WHAT IS REQUIRED>
Could you print, exactly and without pictures, only the lines from the one with "Task: Click the Intel Update Manager box icon" through the end of the records below?

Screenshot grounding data

______________________________

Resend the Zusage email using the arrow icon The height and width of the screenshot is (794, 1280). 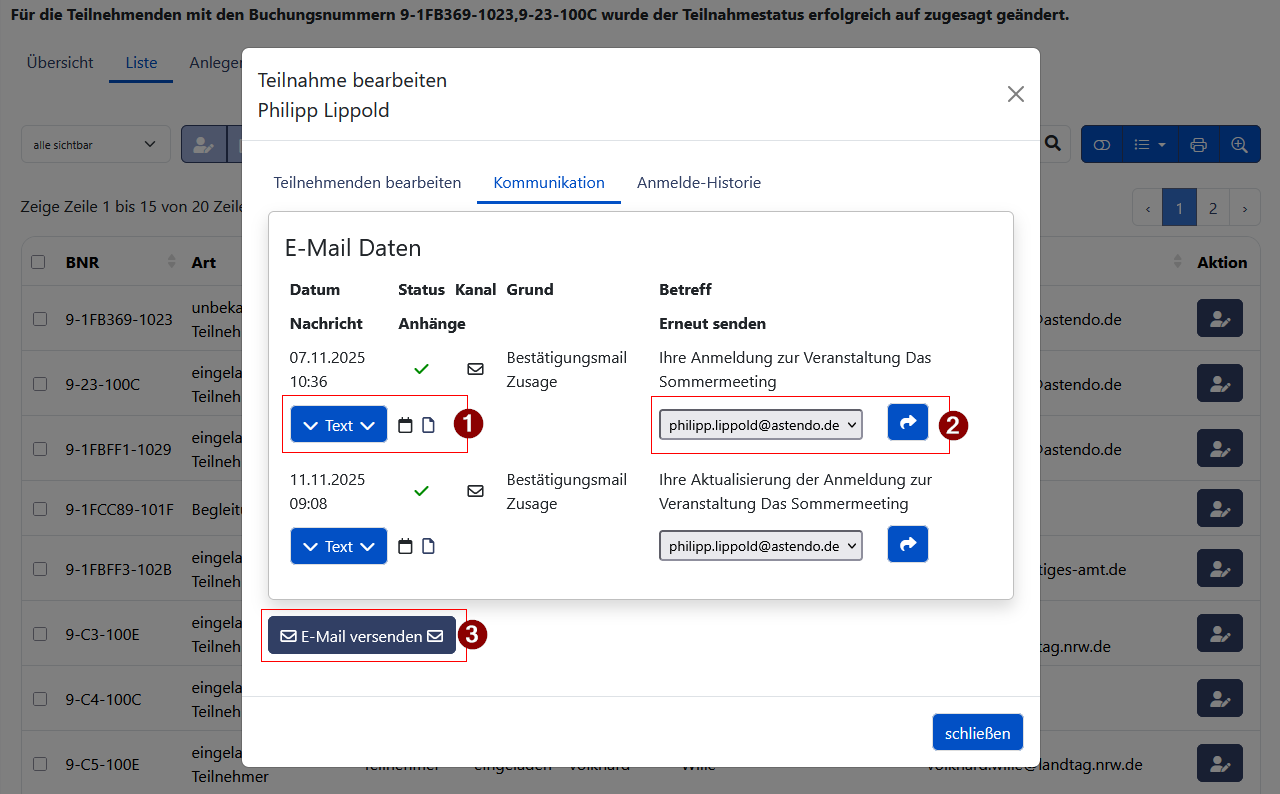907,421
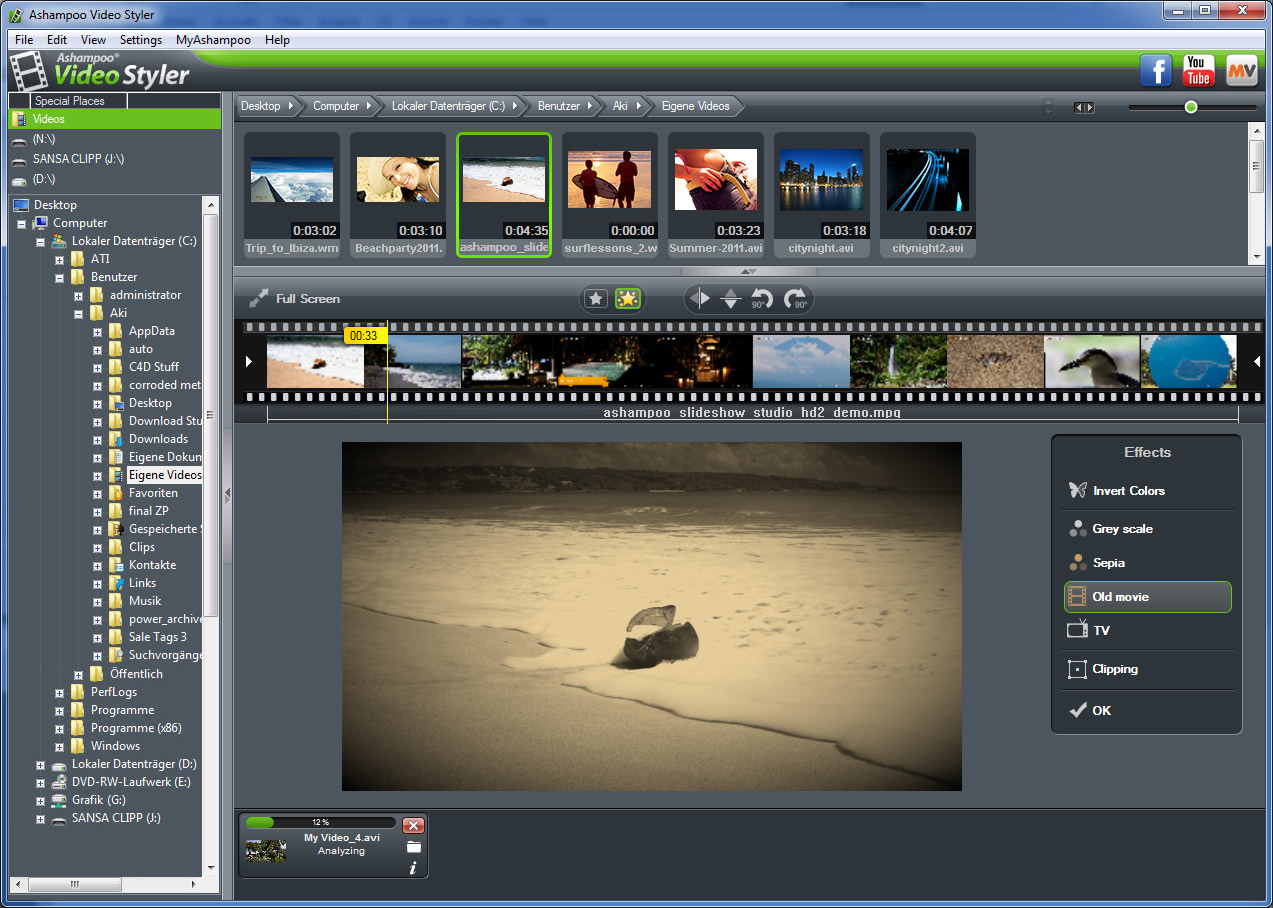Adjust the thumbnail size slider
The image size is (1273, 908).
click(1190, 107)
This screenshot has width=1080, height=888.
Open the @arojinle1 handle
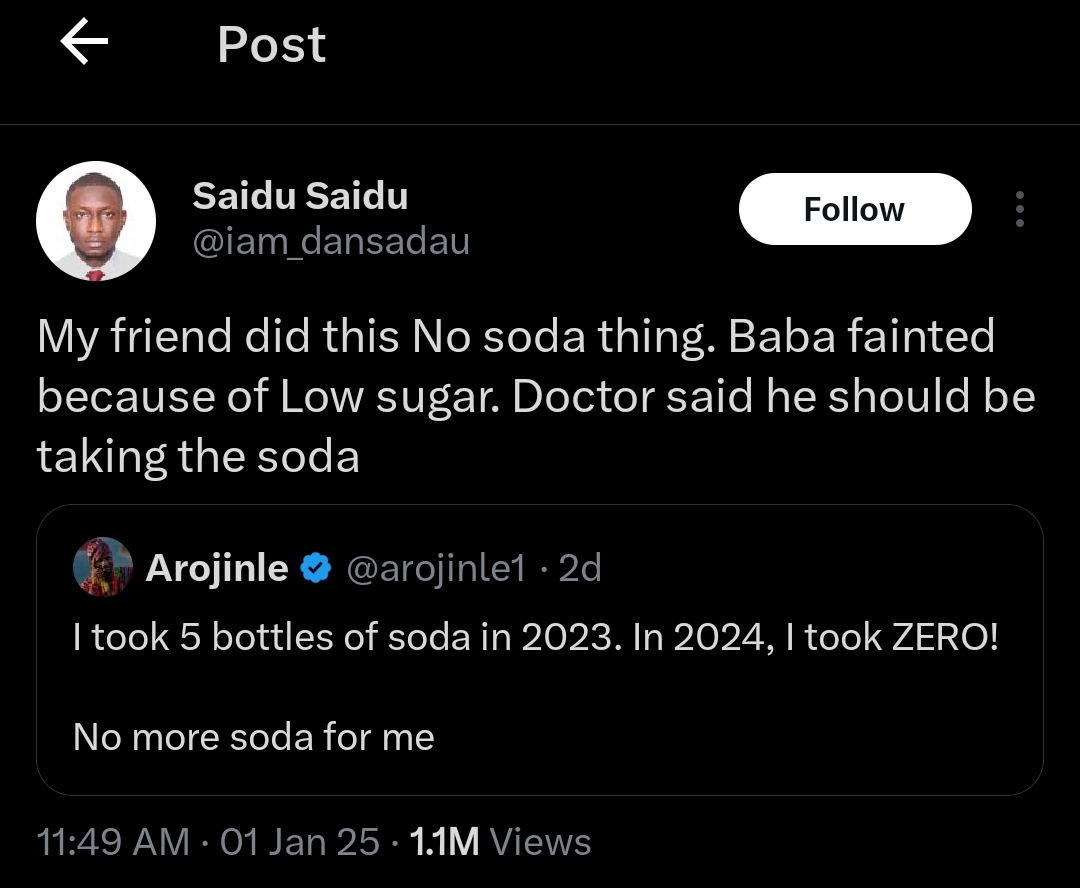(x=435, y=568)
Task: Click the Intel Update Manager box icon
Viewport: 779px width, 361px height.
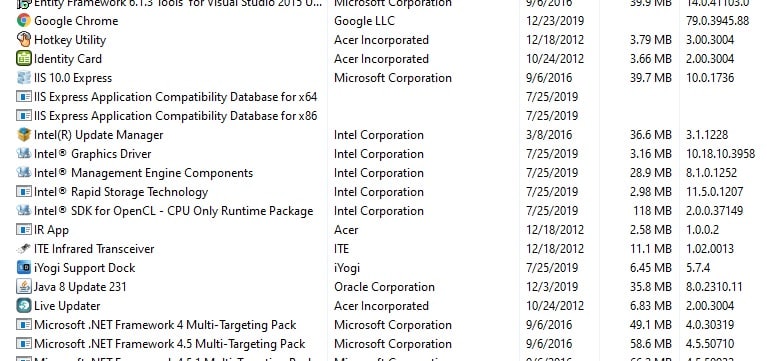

______________________________

SOLUTION TO THIS PROBLEM>
Task: Click the Intel Update Manager box icon
Viewport: 779px width, 361px height.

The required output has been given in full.